Each line from the beginning of the data below through the line containing "[Pesquisar] (865, 72)" should be repeated exactly, please.

**Records for the task**
►

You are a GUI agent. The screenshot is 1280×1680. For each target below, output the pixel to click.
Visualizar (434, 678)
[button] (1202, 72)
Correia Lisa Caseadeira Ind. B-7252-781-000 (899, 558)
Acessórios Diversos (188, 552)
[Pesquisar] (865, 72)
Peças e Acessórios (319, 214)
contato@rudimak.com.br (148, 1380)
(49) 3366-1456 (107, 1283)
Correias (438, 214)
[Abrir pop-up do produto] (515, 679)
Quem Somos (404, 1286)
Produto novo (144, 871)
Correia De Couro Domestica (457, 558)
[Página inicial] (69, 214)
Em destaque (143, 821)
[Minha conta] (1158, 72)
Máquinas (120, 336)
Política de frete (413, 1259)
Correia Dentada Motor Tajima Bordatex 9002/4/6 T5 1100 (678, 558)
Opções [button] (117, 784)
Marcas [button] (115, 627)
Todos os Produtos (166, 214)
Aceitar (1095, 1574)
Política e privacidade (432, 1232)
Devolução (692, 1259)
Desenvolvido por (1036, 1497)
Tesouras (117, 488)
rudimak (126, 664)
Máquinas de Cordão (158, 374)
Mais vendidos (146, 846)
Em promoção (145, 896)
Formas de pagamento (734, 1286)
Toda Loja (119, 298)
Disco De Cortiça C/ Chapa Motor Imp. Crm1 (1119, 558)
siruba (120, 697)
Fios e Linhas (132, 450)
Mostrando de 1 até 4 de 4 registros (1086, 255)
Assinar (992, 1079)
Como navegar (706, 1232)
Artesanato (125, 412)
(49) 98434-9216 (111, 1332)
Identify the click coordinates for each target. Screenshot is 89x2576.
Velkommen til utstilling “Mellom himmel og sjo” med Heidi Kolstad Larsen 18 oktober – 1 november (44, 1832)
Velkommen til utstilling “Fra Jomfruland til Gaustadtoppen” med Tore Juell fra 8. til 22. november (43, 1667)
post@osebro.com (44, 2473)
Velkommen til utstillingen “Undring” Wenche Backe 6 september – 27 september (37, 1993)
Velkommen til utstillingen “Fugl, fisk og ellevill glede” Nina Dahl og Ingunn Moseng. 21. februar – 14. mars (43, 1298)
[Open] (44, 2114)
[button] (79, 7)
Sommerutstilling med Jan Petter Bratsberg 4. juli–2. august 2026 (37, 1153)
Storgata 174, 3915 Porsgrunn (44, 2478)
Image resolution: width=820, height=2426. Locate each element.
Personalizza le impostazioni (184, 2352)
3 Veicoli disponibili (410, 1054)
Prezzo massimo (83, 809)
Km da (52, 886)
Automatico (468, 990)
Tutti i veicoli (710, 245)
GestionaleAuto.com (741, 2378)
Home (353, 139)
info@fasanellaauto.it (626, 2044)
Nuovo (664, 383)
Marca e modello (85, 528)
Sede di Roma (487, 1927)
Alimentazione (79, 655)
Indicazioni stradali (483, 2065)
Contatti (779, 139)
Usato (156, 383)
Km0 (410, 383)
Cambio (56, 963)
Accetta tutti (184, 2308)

◄

**Solved exercise**
You are a GUI agent. The screenshot is 1280×1680. For each target below, output the pixel to click.
Visualizar (434, 678)
[button] (1202, 72)
Correia Lisa Caseadeira Ind. B-7252-781-000 (899, 558)
Acessórios Diversos (188, 552)
[Pesquisar] (865, 72)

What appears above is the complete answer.